Pour restructurer le marché du travail en faveur du capital, il fallut saper ces principes. Depuis la présidence Mitterrand, les réformes visaient principalement à déplacer le lieu de la négociation au niveau de l’entreprise et à échapper aux dispositions légales du code du travail, qui furent progressivement supplantées par les accords d’entreprise. Conclure de tels accords impliquait de mettre à mal le monopole des syndicats. Dès lors, ils ne pesaient plus très lourd dans la balance des négociations internes à l’entreprise. Dans un contexte de chômage endémique, les représentants d’entreprises ont préféré faire des concessions drastiques au patronat en échange de la sécurité de l’emploi. Pour le capital, l’affaiblissement institutionnel de la classe ouvrière était la porte ouverte à l’intensification de l’exploitation.

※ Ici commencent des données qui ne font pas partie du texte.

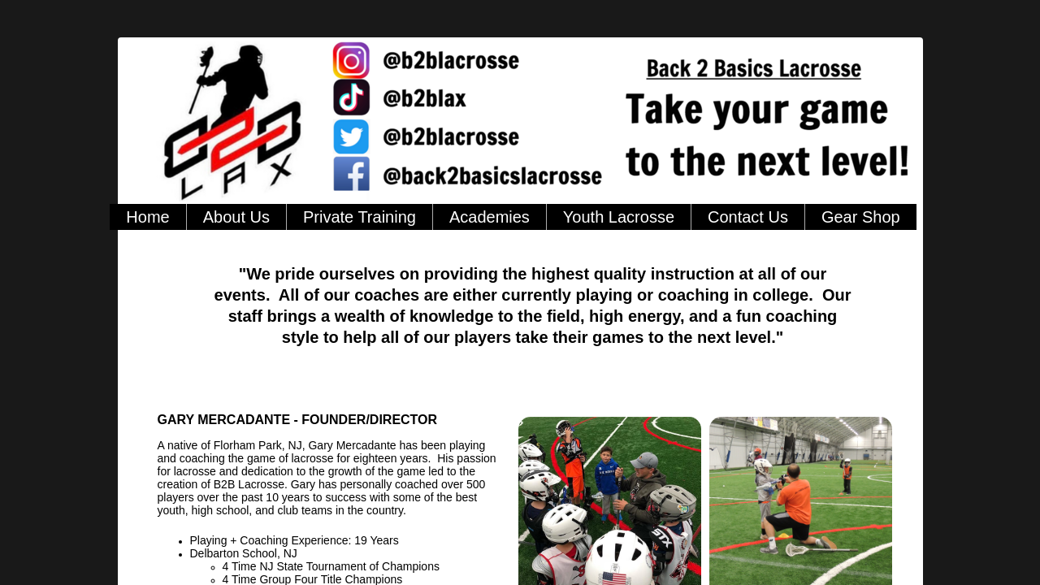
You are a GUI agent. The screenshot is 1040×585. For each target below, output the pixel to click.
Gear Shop (860, 217)
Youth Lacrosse (618, 217)
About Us (236, 217)
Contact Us (748, 217)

Exploitation intensifiée, désindustrialisation et précarisation

Au niveau de la production, l’offensive du capital prit la forme de nouvelles stratégies managériales qui visaient à renforcer la hiérarchie dans l’entreprise, à étendre le contrôle sur les travailleur·ses et à améliorer leur productivité. Ces nouvelles mesures impliquaient l’intensification et la flexibilisation du travail. La productivité a donc suivi une augmentation proportionnelle à celle du stress au travail. Mais la conjonction de la surproduction à l’échelle mondiale et de l’augmentation exponentielle de la productivité a entraîné une baisse de l’emploi dans le secteur industriel. C’est ainsi que les bastions de la classe ouvrière organisée ont été brisés et fragmentés.

En France comme dans tous les pays développés, les travailleur·ses industrielles ont été durement touché·es par la rationalisation managériale du procès de production combinée aux délocalisations et aux fermetures d’usines. L’emploi industriel a chuté de moitié depuis 1970. Par exemple, entre 1980 et 2010, le secteur automobile est tombé à 230 000 employé·es contre 410 000 dans les années 1960.

La désindustrialisation s’est accélérée depuis les années 1990 : entre 2000 et 2014, l’industrie automobile française a par exemple perdu 100 000 emplois supplémentaires. En 2017, la part de l’industrie dans la valeur ajoutée en France était encore de 14% (contre 26,1% en Allemagne), ce qui est bien au-dessous de la moyenne européenne de 19,6%. De nombreux·ses salarié·es ont donc été contraint·es de migrer vers des secteurs de production où ils avaient moins de pouvoir productif et ne pouvaient pas s’appuyer sur un rapport de force syndical préexistant. Cette situation a favorisé leur précarisation, d’autant plus que ces détériorations se sont généralement accompagnées d’une « austérité salariale » avec pour conséquence une stagnation, voire une baisse des revenus. Cette pression économique croissante s’est également répercutée sur les PME et les petits entrepreneurs. Ils sont menacés par le déclassement vers le salariat et la perte de leur indépendance. Leurs revenus ne dépassant que rarement le SMIC, il s’agirait là plus d’un déclassement social qu’économique. Avant même la crise de 2007-2008, les inégalités se sont creusées puisque la majorité des Français·es voyaient leur revenu geler tandis que celui des plus privilégiés continuait d’augmenter. Depuis, la moitié la plus pauvre de la population a vu ses revenus chuter selon des grandeurs absolues[8]. Les femmes, en grande majorité cantonnées à des emplois précaires, en sont les premières victimes : 78% des emplois à temps partiel sont occupés par des femmes, tout comme 70% de tous les contrats à durée déterminée et temporaires.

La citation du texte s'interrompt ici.